This week’s changelog covers the July 6 release, including new reporting metrics for generated fixes and duplicate cleanup, plus more reliable GitHub check-run updates on pull requests.

Top 3 features

1. Reporting metrics for fixes generated

Corgea added reporting metrics for fixes generated, giving teams a clearer view into how much remediation work the platform is helping drive. That makes it easier for security leaders and engineering managers to move beyond raw issue counts and see whether scans are leading to concrete remediation activity.

The reporting docs add useful context for why this matters. Corgea’s Reporting area is built to track scan activity, security outcomes, remediation progress, MTTR, burn-down trends, and broader developer insights across the organization. By adding fix-generation metrics into that surface, teams get a more direct signal for estimating hours saved and showing how auto-remediation support contributes to real security work getting completed.

2. Reporting visibility into report-upload duplicates removed

The same reporting update now includes metrics for report-upload duplicates removed. That gives teams better visibility into cleanup work that prevents dashboards and reports from being inflated by repeated findings, especially when ingesting security results from multiple runs or external uploads.

That lines up well with Corgea’s fingerprinting and reporting model in the docs. Corgea uses issue fingerprints to recognize the same vulnerability across scans and avoid duplicate issue reporting, and those fingerprints feed reporting views that are meant to show unique vulnerability counts and cleaner trend analysis over time. Surfacing duplicate-removal metrics makes that deduplication work more visible instead of leaving it as a hidden background process.

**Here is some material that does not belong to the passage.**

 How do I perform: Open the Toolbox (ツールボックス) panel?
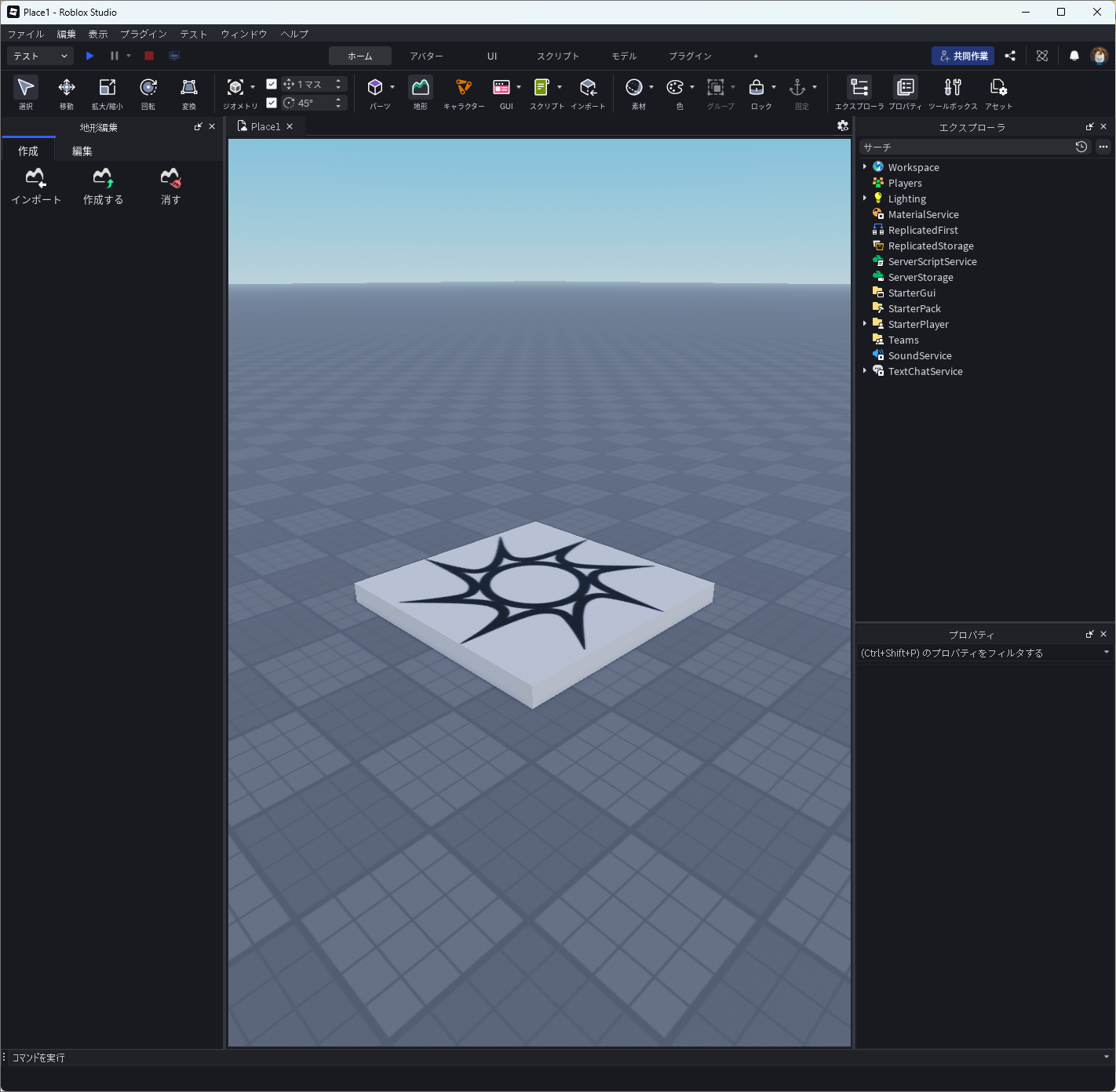point(952,93)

3. More reliable GitHub check-run updates on pull requests

Corgea also improved GitHub check-run updates so temporary GitHub server errors are retried more reliably when Corgea updates pull request checks. For teams that rely on PR-based workflows, that should reduce cases where a transient GitHub-side failure makes scan status look stale or incomplete.

The GitHub integration docs explain why this is an important quality-of-life improvement. Corgea uses GitHub checks to create and update check runs on pull requests, report security findings, and enforce merge-blocking policies, while also scanning pull requests and anchoring comments to changed lines in the diff. Making those check-run updates more resilient helps keep scan feedback dependable inside the workflow where developers are already reviewing code.

More features and improvements

  • This release was tightly focused on the three updates above; no additional public changelog items were listed for the July 6 v1.68.0 release.